I went to the eye doctor yesterday to get new prescriptions for glasses and contacts. I'm always struck by the extremely subjective nature of the eye exam. My doctor today was one of those doctors who is very nice but also only about 45 minutes older than me, which is unnerving. We did the usual thing where you read the letters in varying sizes on the wall, and he's busy flipping lenses in front of you and comparing different kinds, asking, "What's better, this or this? How about this? Can you see this one? How do you feel about that? Really? Tell me more," etc. Shouldn't he know the answer? I go to the doctor to rely on medical expertise I don't have, yet the eye doctor seems to take a much more relaxed, "you're the expert in your own body" approach. The entire diagnosis is based on how you respond to these prompts, so I always end up providing more information than he probably needs: "the first is a little better, but not really...this one is almost a negligible difference, but I feel happier looking through it...can you go back to the first one again...uh, which one do most people think is better?" I don't want to screw it up. (You would think they could standardize this easily enough: make a tiny line of type everyone should be able to read, like maybe the preamble of the Constitution, and give people whatever lenses they need to read it. That might be an improvement over this incredibly subjective, lens-flipping, is-it-cheating-if-I-squint system we operate on now.)
The flip side of the touchy-feely conversation-based diagnosis is the insane technology optometrists use.
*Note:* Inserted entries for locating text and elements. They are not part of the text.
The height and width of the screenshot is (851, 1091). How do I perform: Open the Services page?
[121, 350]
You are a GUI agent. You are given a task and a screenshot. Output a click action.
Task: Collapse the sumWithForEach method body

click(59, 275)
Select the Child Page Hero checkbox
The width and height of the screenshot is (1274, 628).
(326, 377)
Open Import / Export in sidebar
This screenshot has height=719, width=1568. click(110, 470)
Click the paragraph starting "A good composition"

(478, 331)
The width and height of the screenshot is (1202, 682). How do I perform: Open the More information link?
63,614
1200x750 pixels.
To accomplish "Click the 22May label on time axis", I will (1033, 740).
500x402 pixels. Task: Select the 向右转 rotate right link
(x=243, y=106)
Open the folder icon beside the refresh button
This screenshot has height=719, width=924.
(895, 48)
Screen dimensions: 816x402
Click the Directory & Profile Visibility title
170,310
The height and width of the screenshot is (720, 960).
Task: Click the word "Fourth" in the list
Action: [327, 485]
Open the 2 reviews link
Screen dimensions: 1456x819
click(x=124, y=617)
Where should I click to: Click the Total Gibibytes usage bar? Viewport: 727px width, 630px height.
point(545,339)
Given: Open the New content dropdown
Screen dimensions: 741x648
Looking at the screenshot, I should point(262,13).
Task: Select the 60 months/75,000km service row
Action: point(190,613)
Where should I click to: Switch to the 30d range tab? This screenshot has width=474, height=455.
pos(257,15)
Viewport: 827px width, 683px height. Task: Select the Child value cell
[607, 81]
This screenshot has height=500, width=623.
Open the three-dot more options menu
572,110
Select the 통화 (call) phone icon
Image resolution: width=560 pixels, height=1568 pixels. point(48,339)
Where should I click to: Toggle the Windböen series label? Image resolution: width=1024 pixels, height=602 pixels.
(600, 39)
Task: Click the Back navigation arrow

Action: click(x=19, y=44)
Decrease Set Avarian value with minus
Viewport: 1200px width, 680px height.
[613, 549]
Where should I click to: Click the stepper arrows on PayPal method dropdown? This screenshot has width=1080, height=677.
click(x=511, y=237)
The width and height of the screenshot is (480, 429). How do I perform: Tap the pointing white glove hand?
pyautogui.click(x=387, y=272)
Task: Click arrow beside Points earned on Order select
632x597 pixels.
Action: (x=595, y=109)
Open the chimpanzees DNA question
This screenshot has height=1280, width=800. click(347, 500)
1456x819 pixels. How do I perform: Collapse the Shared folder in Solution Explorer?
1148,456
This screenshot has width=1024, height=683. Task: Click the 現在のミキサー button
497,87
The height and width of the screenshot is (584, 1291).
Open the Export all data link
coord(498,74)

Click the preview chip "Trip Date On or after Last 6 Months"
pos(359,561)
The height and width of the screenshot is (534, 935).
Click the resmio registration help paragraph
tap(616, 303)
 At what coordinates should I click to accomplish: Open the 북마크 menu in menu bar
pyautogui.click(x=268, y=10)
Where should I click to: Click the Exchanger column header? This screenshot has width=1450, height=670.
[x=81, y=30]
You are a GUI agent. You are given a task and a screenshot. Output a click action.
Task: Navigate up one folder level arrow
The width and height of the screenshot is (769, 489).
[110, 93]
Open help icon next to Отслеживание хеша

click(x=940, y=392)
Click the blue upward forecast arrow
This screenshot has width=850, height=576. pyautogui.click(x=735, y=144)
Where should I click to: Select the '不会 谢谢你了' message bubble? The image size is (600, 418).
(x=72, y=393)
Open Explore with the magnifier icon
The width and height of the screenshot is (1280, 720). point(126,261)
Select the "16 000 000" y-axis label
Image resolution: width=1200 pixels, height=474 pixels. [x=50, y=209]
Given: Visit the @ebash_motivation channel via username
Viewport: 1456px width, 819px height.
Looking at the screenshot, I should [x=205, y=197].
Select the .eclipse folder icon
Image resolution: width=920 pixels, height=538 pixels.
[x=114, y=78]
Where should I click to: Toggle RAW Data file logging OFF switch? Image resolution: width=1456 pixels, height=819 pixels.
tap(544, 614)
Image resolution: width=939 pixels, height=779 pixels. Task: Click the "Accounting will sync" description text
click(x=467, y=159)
They have all those giant plastic machines (do they travel through time? Are they robots?) where you put your head in a sling, open your eyes as wide as they can go and stare at the vertical beam of light that is presently dipping into your cornea and scrambling it. They had a new one yesterday, a machine that I was told would send two "puffs of air" into my eye to test for glaucoma or lupus or something. When I felt the first "puff" my head jerked back so fast and so hard that on the return trip it knocked the chin brace out of alignment. That was not a puff, it was a horizontal geiser aimed at my eyeball. I could barely brace myself for the next three "puffs," and was giggling nervously, stupidly, in anticipation. When they finally finished attacking my face with the air machine, I asked the technician if she had tried it. "No," she said breezily. "Some people seem to be bothered by it though."
Anyways, I survived the appointment. I need to not wear contacts as much; I'm getting blood vessels in my eyes because they are under-oxidized. And nobody wants to walk down the street hearing other people's whispers about how the whites of your eyes seem over-vesseled. So I will be getting plenty of use out of the cool, hipster-ish new glasses I'll be getting in the coming weeks: something to look forward to.